- **EXERCISE DIRECTIONS**:
Write out the lines of the material below exactly, beginning at the line with "Given: Select the One-Off billing option" and stopping after the line with "Image resolution: width=183", and leave out the pictures.

BEGIN RECORDS SHOWN

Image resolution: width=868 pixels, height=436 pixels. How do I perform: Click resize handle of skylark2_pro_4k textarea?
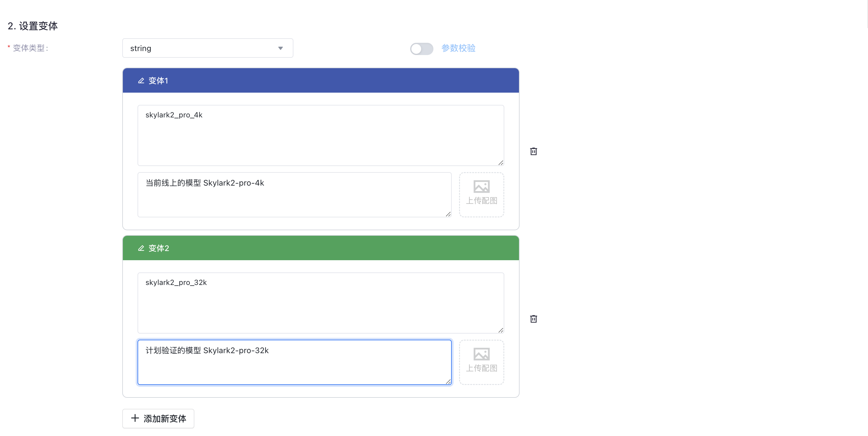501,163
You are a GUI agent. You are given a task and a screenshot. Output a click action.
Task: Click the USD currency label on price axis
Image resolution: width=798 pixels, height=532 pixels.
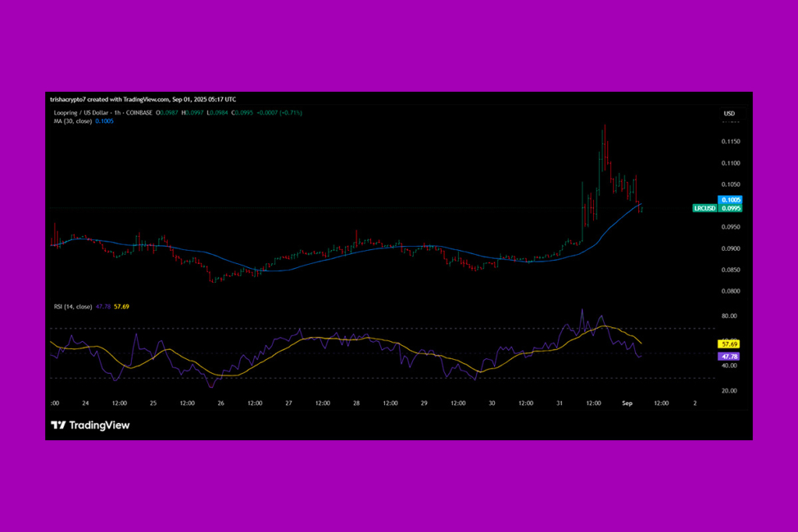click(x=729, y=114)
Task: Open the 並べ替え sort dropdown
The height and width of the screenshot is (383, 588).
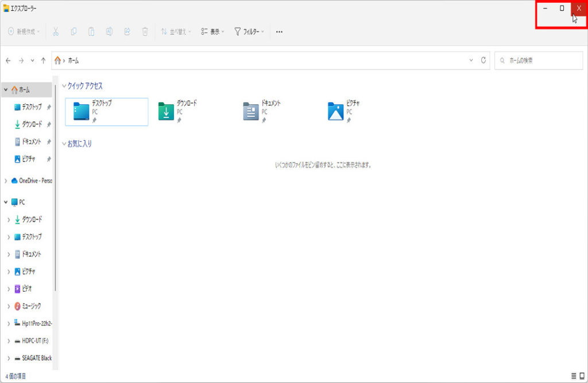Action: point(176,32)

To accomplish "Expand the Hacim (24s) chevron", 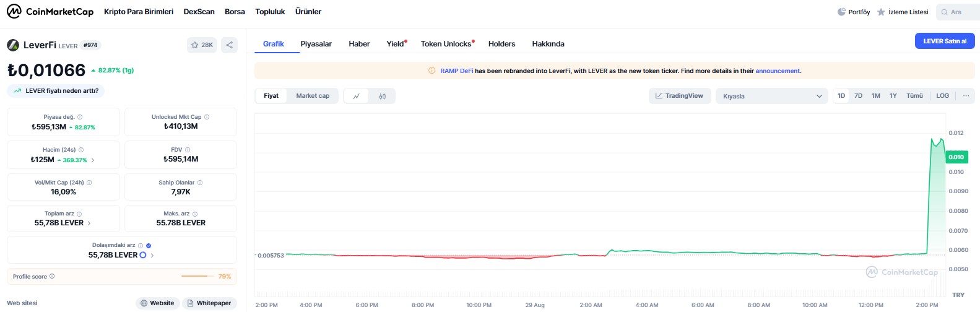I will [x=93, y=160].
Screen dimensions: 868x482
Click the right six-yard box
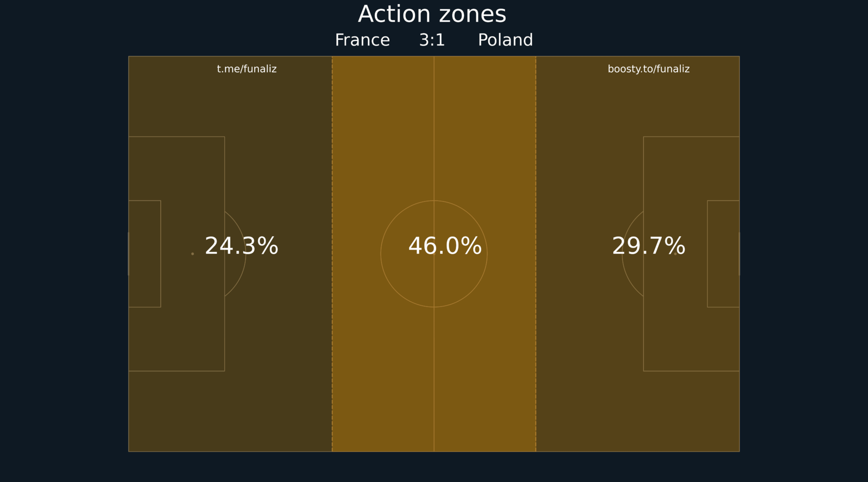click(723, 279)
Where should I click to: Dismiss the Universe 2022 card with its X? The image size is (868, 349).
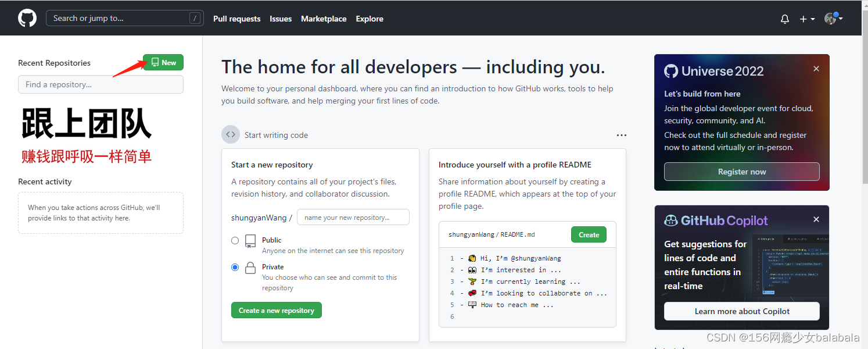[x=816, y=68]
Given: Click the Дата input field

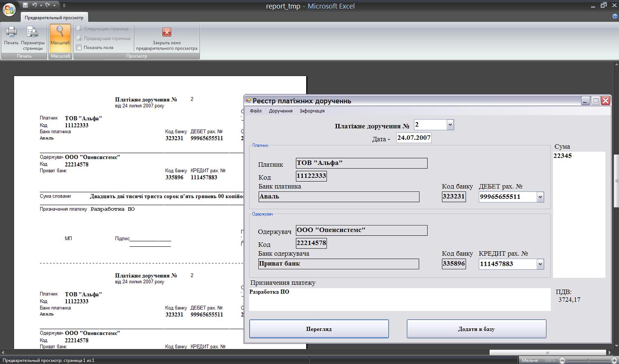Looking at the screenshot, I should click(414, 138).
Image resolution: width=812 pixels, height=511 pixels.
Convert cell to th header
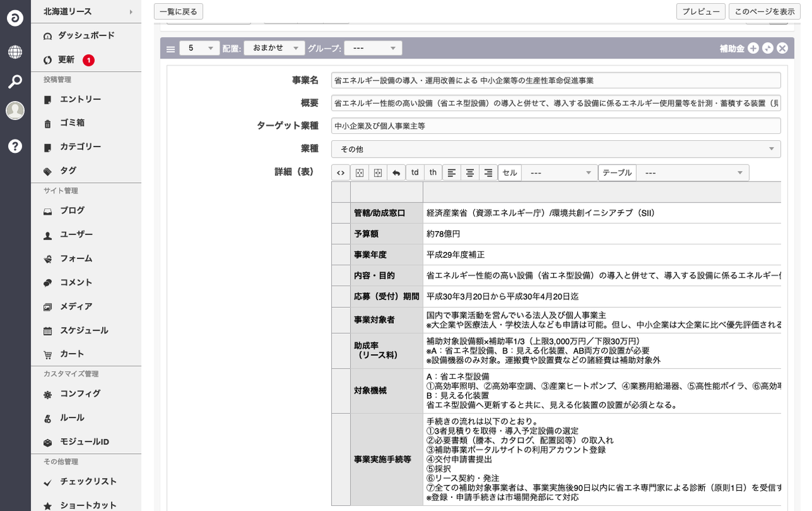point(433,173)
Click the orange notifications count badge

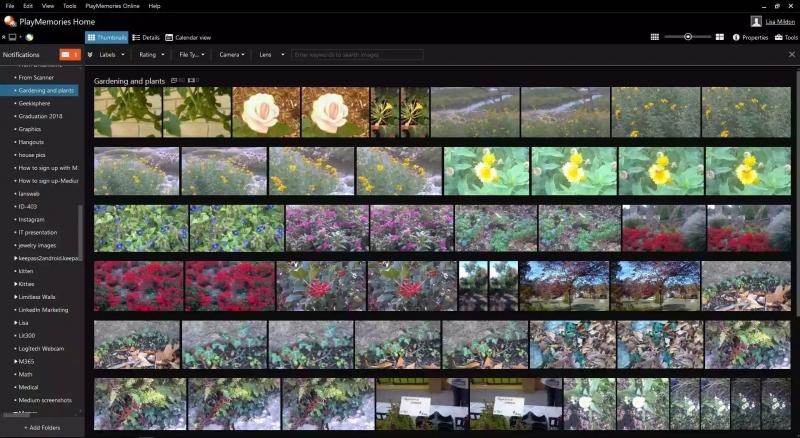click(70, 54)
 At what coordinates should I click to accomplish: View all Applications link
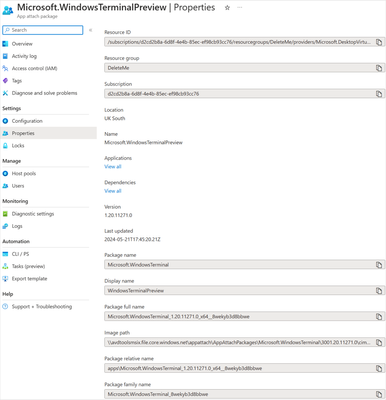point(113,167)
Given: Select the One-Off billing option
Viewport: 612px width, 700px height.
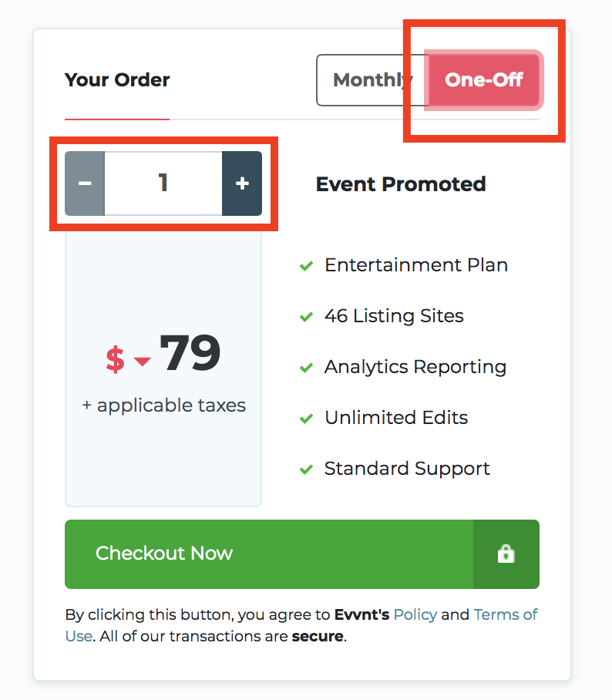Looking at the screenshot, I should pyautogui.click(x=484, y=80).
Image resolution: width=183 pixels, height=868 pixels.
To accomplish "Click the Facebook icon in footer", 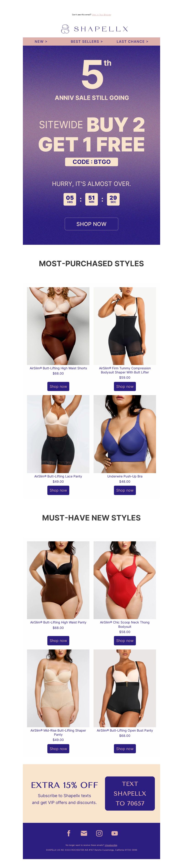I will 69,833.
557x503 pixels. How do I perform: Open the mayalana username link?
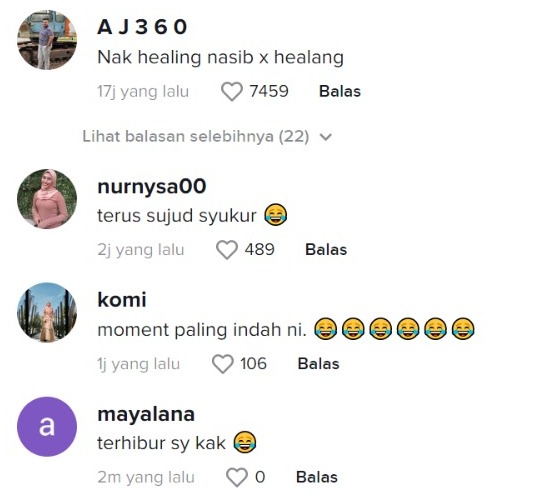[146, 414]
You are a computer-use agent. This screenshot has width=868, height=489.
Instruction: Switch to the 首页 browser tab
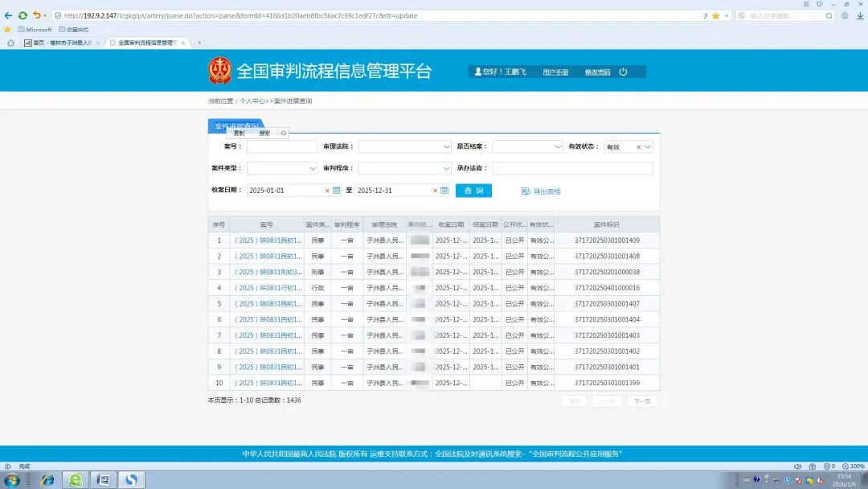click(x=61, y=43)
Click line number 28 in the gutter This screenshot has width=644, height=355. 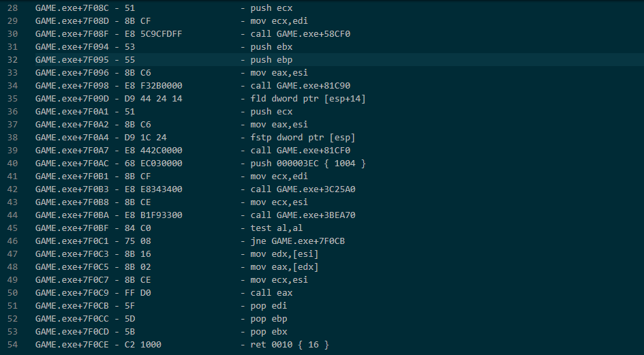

END RECORDS SHOWN

- **ANSWER BELOW**:
Given: Select the One-Off billing option
Viewport: 612px width, 700px height.
Looking at the screenshot, I should pyautogui.click(x=484, y=80).
Image resolution: width=183 pixels, height=868 pixels.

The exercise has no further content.